第27話「出発」

「くしゅんっ!」

「大丈夫か?」

「うぅ……。大丈夫だよ、ちょっと鼻がむずむずするだけ」


 翌朝、『銀猫亭』でいつものようにモーニングを食べる。

 鼻をこすり、僕はコーヒーを一口飲んだ。

 エンジュは飲み物を変えて、オレンジジュースを選んでいた。


「今日はミモザの森に行くつもりだが、その前に何か準備は必要か?」

「ミルラさんのところでいくつか買い揃えたいものがある。……それくらいかな」

「分かった。それじゃあ出発前に寄ろう。私も鍛冶屋に槌を見てもらいたいんだが」

「それなら、分かれて行動する?」

「いや、一緒に行こう。昼頃に出られれば十分だ」


 最後の一口を放り込み、彼女は頷く。

 モーニング三人前をペロリと完食し、彼女は立ち上がった。


「朝からよく食べるね」

「昨日は少し足りなかったからな」


 だからといっていきなり三倍に増やすのはどうなんだろう? 結局食べきっているからいいのかな。

 本当に、彼女の健啖ぶりには相変わらず驚かされる。


「それじゃあ行こうか」


 僕も立ち上がり、お皿の載ったプレートをカウンターに返す。


「行ってらっしゃーい」

「行ってきます」


 チェシャさんの元気な声を背中に受けながら、僕たちは『銀猫亭』を発った。



「いらっしゃいませー。おはようございますー」

「おはようございます、ミルラさん」


 通りを進み、水路の側の路地裏にあるお店に入る。

 朝の早い時間だったけれど、『リージュ薬舗』は既に開いていた。

 僕たちがドアをくぐると、おっとりとした声でミルラさんが出迎える。


「二日ぶりですねー。また何かご入り用ですか?」

「切り傷に効く薬をいくつか見繕ってくれませんか? あと三等聖水を五本、一等聖水を三本。オリーの葉と麦穂を一束」

「承りましたー」


 手帳を開き、メモを見ながら注文する。

 ミルラさんはすぐに店の奥へと消え、商品の入った籠を抱えて現れた。


「ありがとうございます。後は、黒炭を一袋と、蜂蜜が一瓶欲しいんですけど」

「ありますよー」


 頼もしい。

 ここに来れば大体のものが揃うというのは本当にありがたかった。


「リューク、ここは本当に薬屋なのか?」


 後ろで商品棚を眺めていたエンジュが困惑して囁く。彼女の疑念ももっともだけれど、ここはれっきとした薬屋さんだ。
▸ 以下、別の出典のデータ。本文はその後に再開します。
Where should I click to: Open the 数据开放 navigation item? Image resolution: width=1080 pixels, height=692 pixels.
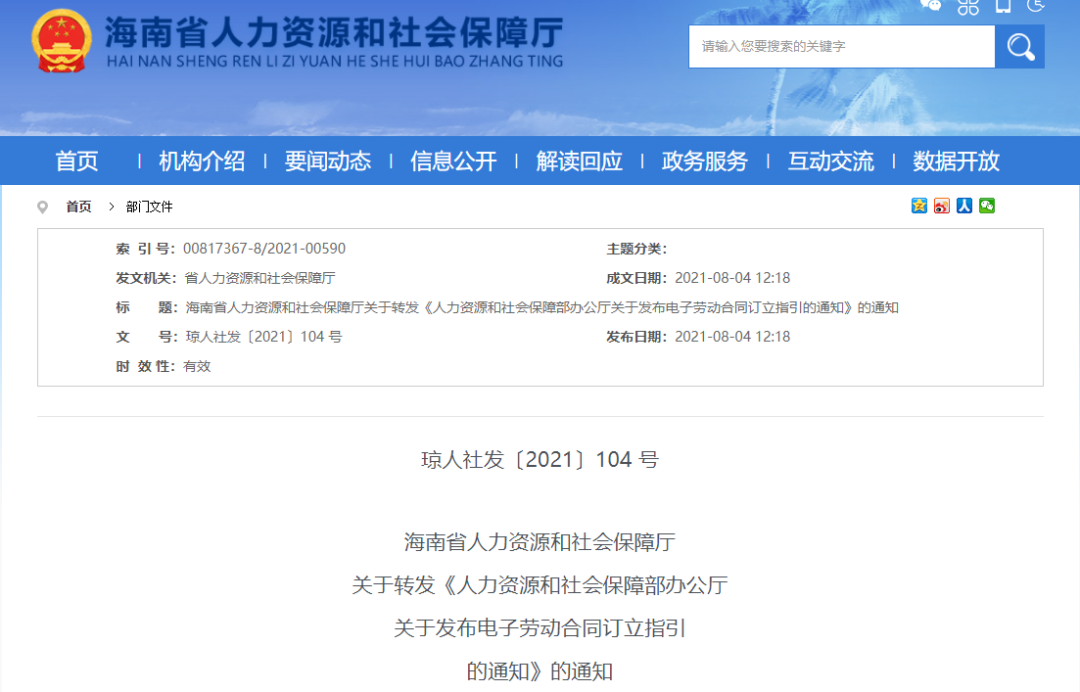(956, 161)
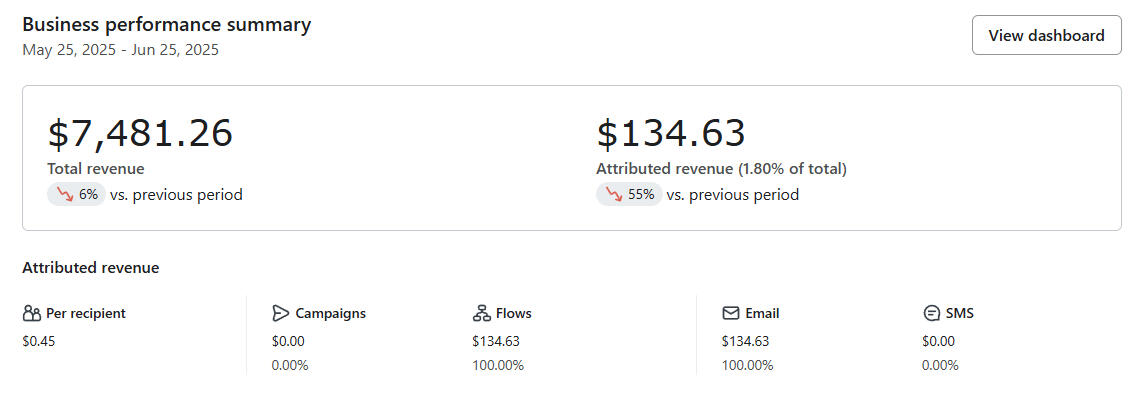
Task: Click the Email envelope icon
Action: (730, 314)
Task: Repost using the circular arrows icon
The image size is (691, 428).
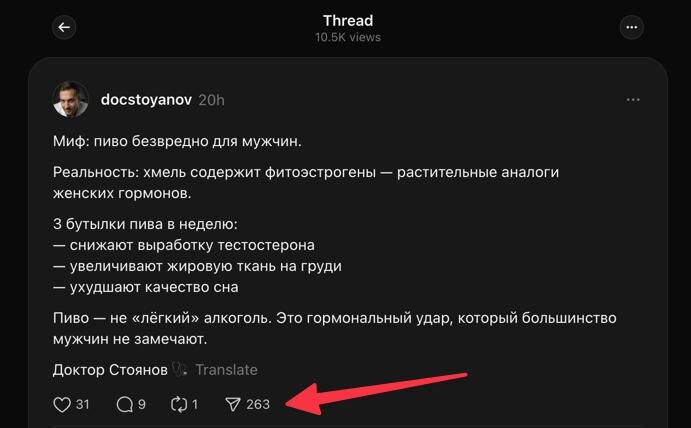Action: click(179, 405)
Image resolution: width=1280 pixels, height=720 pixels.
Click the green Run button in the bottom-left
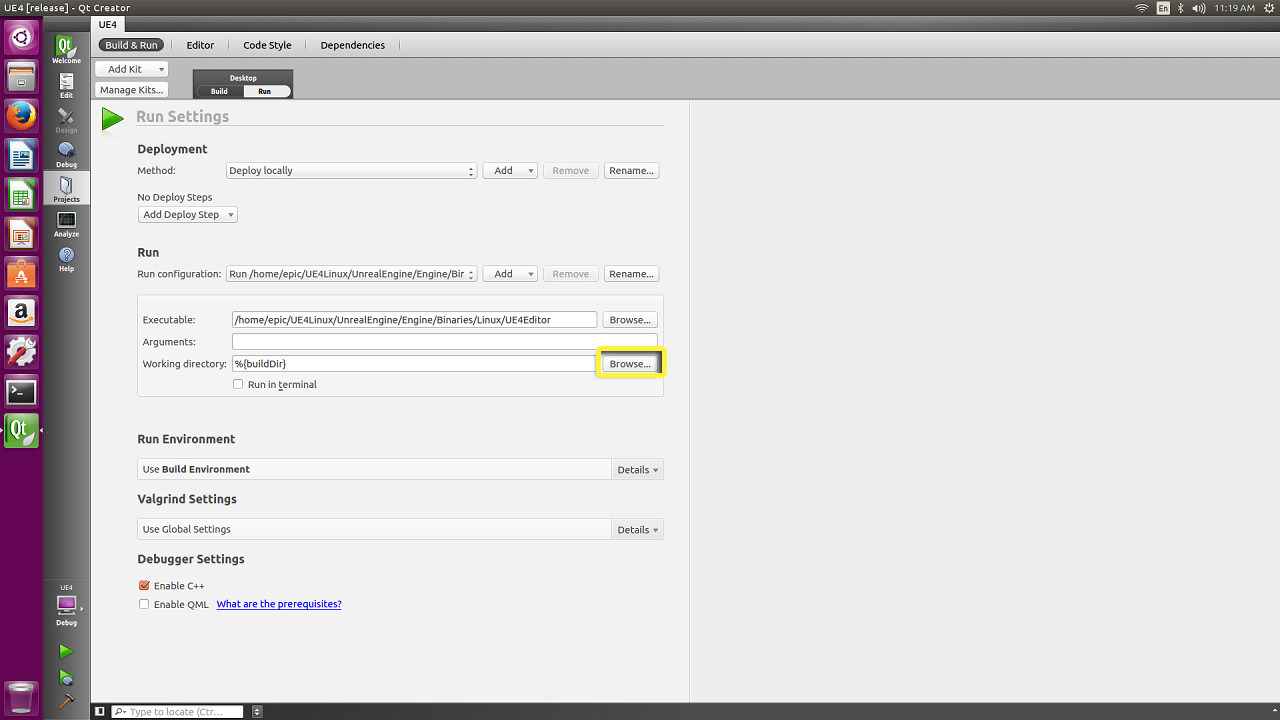tap(66, 652)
「うふふー。この大陸のどこかで薬として使われているものならなんでも、取り揃えていますよー」


 耳聡くエンジュの声を拾っていたミルラさんが、糸のような目を更に細めて言う。

 どこか掴み所のない彼女の雰囲気に飲まれたのか、エンジュがたじろいだ。


「はい、黒炭と蜂蜜です」

「ありがとうございます」


 すぐに揃えられたそれらを収納箱の中に放り込む。ミルラさんの示した金額を渡し、商談は成立した。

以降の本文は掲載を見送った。